STATED TASK 1: Copy the rows word for word, from the line containing "Viewport: 920px width, 362px" through the line containing "Looking at the screenshot, I should point(441,137).".

TEXT BLOCK:

—————

Alley Poet's Pen - Sandee GertzNashville, TN – About two years ago, not long after I made the move to Nashville, a poet friend, and fellow alum of the Wilkes University MA/MFA Creative Writing Program, Kait, turned me on to a “poemer” in New York City.  (Or more specifically: Bill Keys’s unique story and Facebook Page “Poems While You Wait.”)

First thing you have to know about Kait: she’s a free spirit and wears broad, impossibly large hats atop her long brown hair.  She writes poems and plays and wears red lipstick, which if it’s not applied already, will be whipped out of her purse and slicked on just before a photo is taken.

Bill Keys and his 1917 Corona manual.
Bill Keys and his 1917 Corona manual.

She’s the kind of gal who would trade everything in and make the move from a world that “The Office” made famous (Scranton, Pennsylvania) to the heart of a city where she would embark to work in an office of the publishing world and write poems in cafes.

She makes it look easy and endlessly fun on Instagram as she hops from hosting open-mic readings and poetry slams in bars, to outings on Rockaway Beach with friends, and onto theater openings and after-dinner drink clubs.

But back to the poemer and my recent trip to NYC.  I knew I would meet up with Kait at some point as I was there to do a literary reading she was planning to attend at the famed KGB Bar the next day.

Remarkably when I arrived, we found (through text) that we were both on Broome Street and so we just started walking.  As we kept texting and couldn’t locate one another, we finally called each other at the same time.  “I’m under the “Little Italy” sign,” she said.  Of course, so was I.  We looked across the street at each other and laughed.

So, now it’s really back to the poemer (which is really inextricably linked to Kait).  But first; Little Italy.  We ate on the corner at Abruzzo’s at an outside café table as the late afternoon light just began a hint of fading.  We took pictures.  (Her lipstick was perfect.)

—————

DATA RECORDS:
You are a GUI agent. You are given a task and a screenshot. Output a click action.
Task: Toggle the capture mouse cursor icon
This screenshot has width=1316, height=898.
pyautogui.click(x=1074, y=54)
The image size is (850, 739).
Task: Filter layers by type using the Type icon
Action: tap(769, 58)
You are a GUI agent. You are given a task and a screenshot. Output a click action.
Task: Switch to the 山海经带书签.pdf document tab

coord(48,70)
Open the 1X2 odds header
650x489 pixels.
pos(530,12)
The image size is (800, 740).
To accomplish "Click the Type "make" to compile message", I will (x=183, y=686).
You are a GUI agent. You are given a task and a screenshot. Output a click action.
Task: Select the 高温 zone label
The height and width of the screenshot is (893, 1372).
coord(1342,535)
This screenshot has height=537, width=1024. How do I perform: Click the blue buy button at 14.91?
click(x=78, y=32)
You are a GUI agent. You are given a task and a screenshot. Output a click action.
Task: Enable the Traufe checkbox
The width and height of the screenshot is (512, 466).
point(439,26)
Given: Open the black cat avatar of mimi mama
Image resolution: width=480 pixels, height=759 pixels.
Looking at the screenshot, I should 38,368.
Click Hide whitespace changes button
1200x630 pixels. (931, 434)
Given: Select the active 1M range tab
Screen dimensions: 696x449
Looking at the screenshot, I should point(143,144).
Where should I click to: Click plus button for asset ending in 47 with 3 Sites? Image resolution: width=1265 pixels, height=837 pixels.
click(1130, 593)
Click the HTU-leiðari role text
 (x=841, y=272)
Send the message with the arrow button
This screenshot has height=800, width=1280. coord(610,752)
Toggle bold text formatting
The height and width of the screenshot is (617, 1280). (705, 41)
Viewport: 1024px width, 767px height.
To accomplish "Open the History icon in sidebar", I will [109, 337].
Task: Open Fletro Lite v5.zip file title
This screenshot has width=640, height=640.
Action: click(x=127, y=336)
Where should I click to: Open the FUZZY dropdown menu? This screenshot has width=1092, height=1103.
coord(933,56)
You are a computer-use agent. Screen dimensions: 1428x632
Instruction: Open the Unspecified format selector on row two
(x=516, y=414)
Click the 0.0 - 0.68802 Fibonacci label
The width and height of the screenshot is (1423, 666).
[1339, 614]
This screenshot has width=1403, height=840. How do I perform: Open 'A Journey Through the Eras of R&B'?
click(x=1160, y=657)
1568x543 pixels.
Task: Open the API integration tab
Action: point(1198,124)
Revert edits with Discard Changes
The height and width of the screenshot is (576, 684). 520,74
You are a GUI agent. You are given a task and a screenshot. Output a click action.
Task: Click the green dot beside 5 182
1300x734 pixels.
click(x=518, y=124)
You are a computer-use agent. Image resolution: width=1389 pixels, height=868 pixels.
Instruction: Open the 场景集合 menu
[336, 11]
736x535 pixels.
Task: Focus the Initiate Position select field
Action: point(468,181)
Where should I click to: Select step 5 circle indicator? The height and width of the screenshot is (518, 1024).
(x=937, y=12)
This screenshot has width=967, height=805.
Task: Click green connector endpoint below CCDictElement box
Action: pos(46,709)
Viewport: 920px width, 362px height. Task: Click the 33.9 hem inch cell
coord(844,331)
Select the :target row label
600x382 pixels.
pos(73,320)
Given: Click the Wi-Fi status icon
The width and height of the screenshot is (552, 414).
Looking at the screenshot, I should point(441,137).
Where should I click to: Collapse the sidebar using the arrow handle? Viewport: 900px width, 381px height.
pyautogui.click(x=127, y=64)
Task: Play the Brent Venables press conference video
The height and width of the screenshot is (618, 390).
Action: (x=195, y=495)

—————

STATED TASK 2: Please continue the essay about Kait and the poemer from where it stops.

EXPECTED ANSWER 1:
Viewport: 920px width, 362px height. Task: Click the 33.9 hem inch cell
coord(844,331)
Select the :target row label
600x382 pixels.
pos(73,320)
Given: Click the Wi-Fi status icon
The width and height of the screenshot is (552, 414).
Looking at the screenshot, I should point(441,137).

EXPECTED ANSWER 2:
We enchanted the neighborhood accordion player who was busking table to table, and who mistook me for Russian at first, but when discovered I was German, played “Edelweiss” for us.  We talked about writing, Wilkes University, and the upcoming 10th Anniversary of the MFA writing program we both loved and graduated from and would be visiting later that month.

Over dessert and coffee, I thanked Kait again for introducing me to Bill Keys and his cool busking story online.   (That’s really what this blog post is about…) You see, for the past two years I was captivated with how Bill takes his 1917 Corona manual typewriter out into the streets every day and bangs out on-the-spot poems for passers-by and anyone interested in seeing words typed out on a page. It’s a simple act, and yet utterly evocative at the same time.

We all see buskers in cities and they are usually musicians or other performers.  There is something very human and fragile about busking—the art of it.  One must be completely willing to sacrifice ego—to put oneself out there on the bare pavement of the street, sometimes sitting on an amp, a stray chair, or a bench—and  to receive whatever the human masses will provide.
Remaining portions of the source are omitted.